EXERCISE INPUTS ::
* Start *

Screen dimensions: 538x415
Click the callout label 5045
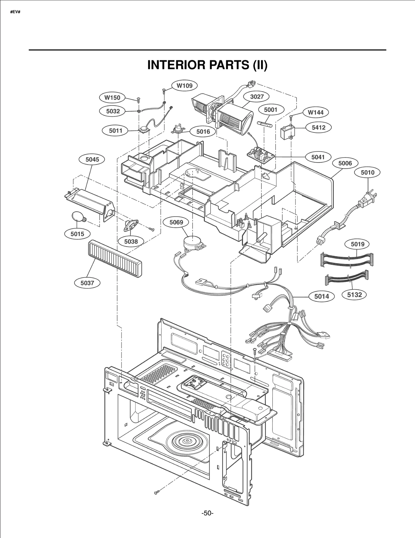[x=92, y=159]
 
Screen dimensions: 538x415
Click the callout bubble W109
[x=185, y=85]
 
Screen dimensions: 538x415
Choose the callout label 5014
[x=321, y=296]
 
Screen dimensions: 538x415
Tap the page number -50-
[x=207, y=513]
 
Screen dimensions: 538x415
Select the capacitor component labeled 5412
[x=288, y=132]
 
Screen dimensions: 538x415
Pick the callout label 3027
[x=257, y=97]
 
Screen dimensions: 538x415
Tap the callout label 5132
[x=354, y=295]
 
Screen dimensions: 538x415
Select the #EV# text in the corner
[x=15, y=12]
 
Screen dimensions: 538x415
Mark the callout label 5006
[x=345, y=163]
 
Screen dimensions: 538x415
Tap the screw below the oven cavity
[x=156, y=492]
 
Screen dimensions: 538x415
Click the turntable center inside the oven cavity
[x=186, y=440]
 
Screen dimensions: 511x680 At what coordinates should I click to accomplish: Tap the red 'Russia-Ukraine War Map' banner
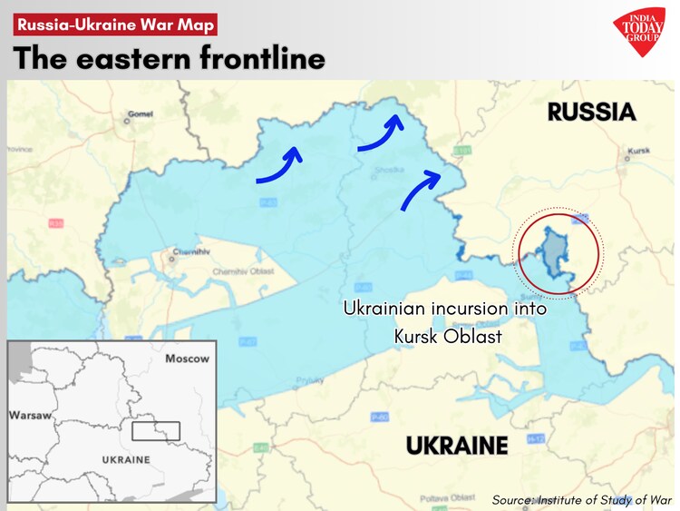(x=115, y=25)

* End *
* Start *

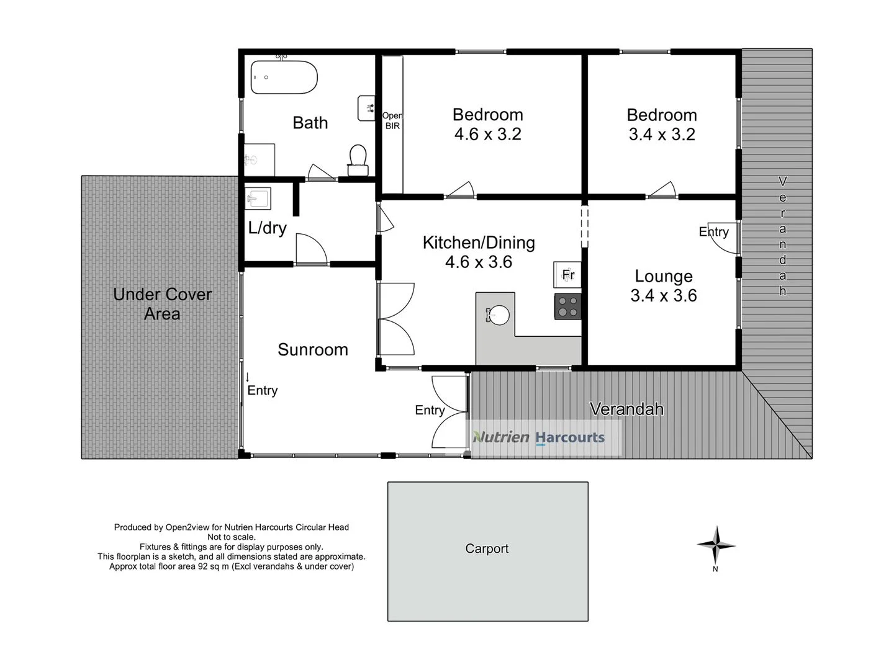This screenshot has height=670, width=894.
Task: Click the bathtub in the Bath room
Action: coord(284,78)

* End *
* Start *

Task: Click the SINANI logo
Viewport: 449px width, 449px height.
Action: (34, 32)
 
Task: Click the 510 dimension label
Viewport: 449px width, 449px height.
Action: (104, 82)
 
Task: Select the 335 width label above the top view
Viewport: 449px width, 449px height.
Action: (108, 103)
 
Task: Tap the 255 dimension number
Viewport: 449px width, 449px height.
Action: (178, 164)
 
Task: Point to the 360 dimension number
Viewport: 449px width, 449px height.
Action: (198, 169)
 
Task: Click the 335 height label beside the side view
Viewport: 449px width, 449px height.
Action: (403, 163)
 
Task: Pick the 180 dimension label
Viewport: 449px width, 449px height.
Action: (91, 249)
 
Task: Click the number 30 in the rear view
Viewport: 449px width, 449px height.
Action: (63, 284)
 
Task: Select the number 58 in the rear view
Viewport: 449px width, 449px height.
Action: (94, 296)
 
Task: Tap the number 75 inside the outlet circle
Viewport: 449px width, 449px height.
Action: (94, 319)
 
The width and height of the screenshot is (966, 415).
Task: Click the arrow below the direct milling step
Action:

* End *

TASK TO COMPLETE ::
Find every line in the listing above that contains the word "callout" and copy each one out.

EXERCISE RESPONSE ::
Click the callout label 5045
Click the callout bubble W109
Choose the callout label 5014
Pick the callout label 3027
Tap the callout label 5132
Mark the callout label 5006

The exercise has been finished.